The curtailment represents a cut of less than 1 percent and while RSU 20 Superintendent Brian Carpenter acknowledged it isn’t a huge sum of money, he said it is difficult when the cut comes all at once.
Carpenter said the district can absorb the curtailment in the 2012-2013 budget, but it will need to make cuts in the 2014-2015 budget, as he anticipates more funding reductions.
One area that is of concern to Carpenter is the requirement for the district to fund 50 percent of the teachers' retirement premium. In addition, Carpenter said changes to the Essential Programs and Services formula could further reduce the state subsidy.
The Essential Programs and Services formula calculates the state subsidy based on what the state believes a district needs in resources in order to adequately educate students.
Gov. Paul LePage issued the curtailment order as a result of reductions in forecast state revenue. The total curtailment package called for a $35.5 million reduction, which was spread across state agencies. Maine’s constitution requires the state to finish the fiscal year with a balanced budget.
State law also requires that the across-the-board cuts to departments be fairly equitable.
Education and the Department of Health and Human Services took the biggest cuts, with a combined reduction of almost $26 million. The Legislature has the option to counter LePage’s proposed cuts, but a balanced budget must be passed by June 30, 2013.
In a letter sent to parents in the district, Carpenter outlined what the funding reductions could mean for the district.
“Students’ education must be the main focus and consideration in any and all financial decisions. With this said, educational changes will be necessary. These changes could include the reduction of services, elimination or reduction in offerings, larger class sizes and increased taxes,” he stated in his letter.

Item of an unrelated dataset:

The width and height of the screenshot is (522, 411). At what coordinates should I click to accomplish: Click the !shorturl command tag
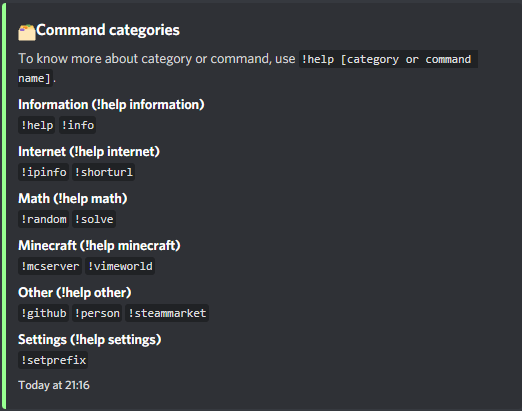[104, 172]
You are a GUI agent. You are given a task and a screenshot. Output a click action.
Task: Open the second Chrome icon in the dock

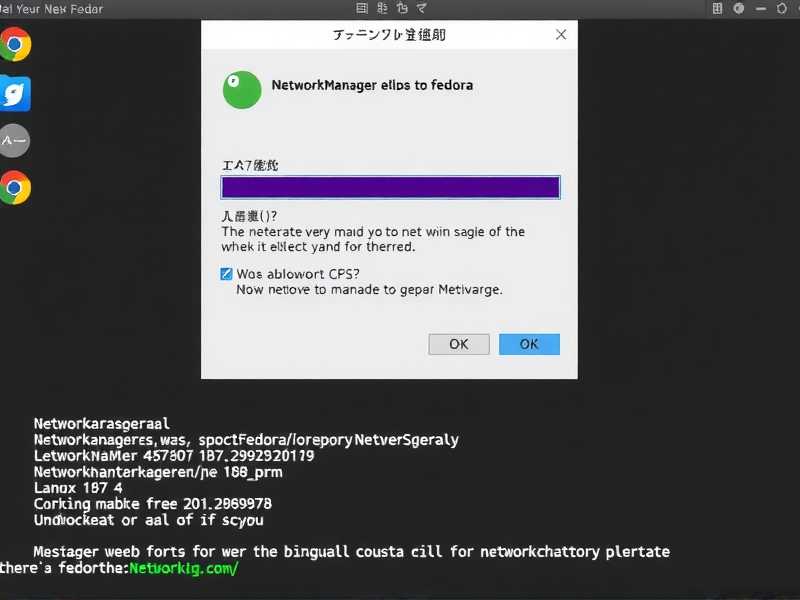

Education Commissioner Stephen Bowen in a statement cautioned schools to be aware that more actions could be taken regarding education funding. Bowen noted that the curtailment order contains a provision that would allow schools to reduce spending in lieu of raising taxes; however, Carpenter said the district is in a "no-win" situation where property taxes will most likely increase.
Heather Perry, superintendent of RSU 3, said, like RSU 20, her district is looking at a reduction in state funding. She said the district would lose $87,500 this year, with a projected loss of $86,000 for next year.
Maine Education Association President Lois Kilby-Chesley released a statement regarding the proposed subsidy cuts, arguing that the cuts would result in municipalities' being forced to balance local budgets “on the backs of the students.”
While the cuts are intended to be temporary, Carpenter is skeptical that the district would recover the $207,000 reduction.
“I’ll believe it when I see it,” he said.